* **A FAZER**
[A] Extraia dos registros cada linha que contenha a palavra "Select", respeitando maiúsculas e minúsculas.
[B] Prossiga o texto sobre os três filmes e a estética do abandono, escrevendo a partir da última frase apresentada.

* **DOCUMENTO DE ORIGEM**
——
Neblinas. Fumaças artificiais. O cinza das penumbras esticando-se por uma cidade. É no mínimo inquietante ver como essas imagens são similares, se repetem e se complementam em três obras aparentemente tão distantes como 300 Milhas, Alipato – a Brevíssima Vida de um Malandro e Penúmbria. Em formatos diversos, esses três filmes traduzem em cenas, ora documentais, ora ficcionais, realidades imediatas vividas por países como Síria, Filipinas e Portugal. Em comum, a falta de horizontes, certos flertes com a distopia, e uma maneira de olhar para sua situação histórica que não consegue vislumbrar saídas, respostas e que tampouco ancora-se seguramente em nenhuma experiência passada. Intriga constatar que cada filme, a seu modo, aborde ambientes possíveis diante dessas situações. O que eles flagram, no entanto, é um vácuo, uma lacuna, uma ausência de perspectivas que ganha feições fílmicas peculiares. São descasos que perpassam cada um desses distintos territórios, que assolam suas mínimas estórias. O que se lega quando a desistência por um futuro comum passam a ser o tomo dominante? O que haveria de político numa estética do abandono? Quais afetos vislumbra-se quando o abandono consolida-se como um índice político dos nossos tempos?
——
* **REGISTROS EXTRAÍDOS**
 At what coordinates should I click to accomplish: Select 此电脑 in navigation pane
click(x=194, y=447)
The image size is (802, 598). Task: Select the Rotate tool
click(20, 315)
——
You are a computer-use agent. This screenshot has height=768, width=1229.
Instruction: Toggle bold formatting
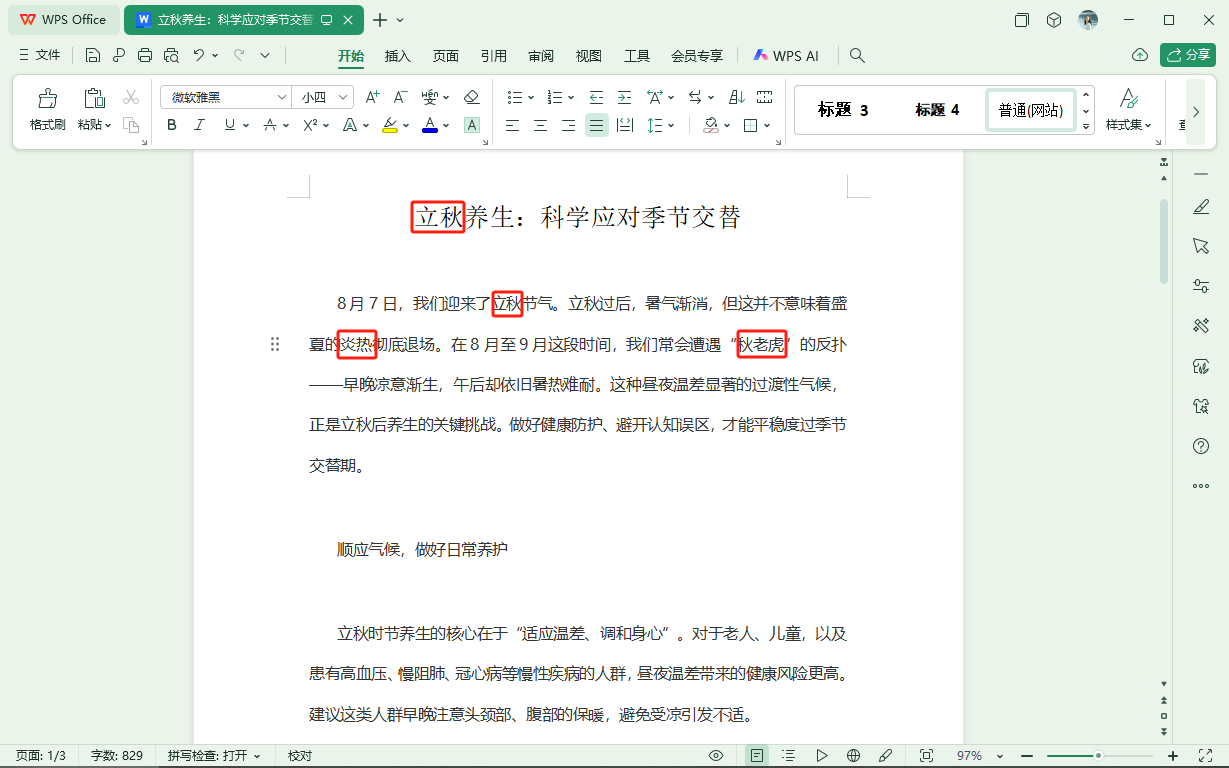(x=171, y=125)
——
* **RESULTADOS FINAIS**
[A]
 At what coordinates should I click to accomplish: Select 此电脑 in navigation pane
The image size is (802, 598). Task: Select the Rotate tool

[B]
Em 300 Miles, o diretor Orwa Al Mokdad adentra em remotas vielas de diversas cidades da Síria, sobretudo algumas que dividem fronteira com o Estado Islâmico. Aliás, a entidade terrorista chega a exalar um bizarro amparo, e paira como uma larga sombra para cada grupo de civis armados, os quais sequer sabem ao certo os motivos de uma guerra tão extensa contra Bashar al Assad. Entre cinzas e ruínas, o Estado Islâmico ainda reverbera como uma organização política viável, que está ao lado, com outdoors, propagandas, chamadas, convites. Não fosse a mera imagem do Estado Islâmico, veríamos apenas uma completa ausência de qualquer outra organização que não as de paramilitares.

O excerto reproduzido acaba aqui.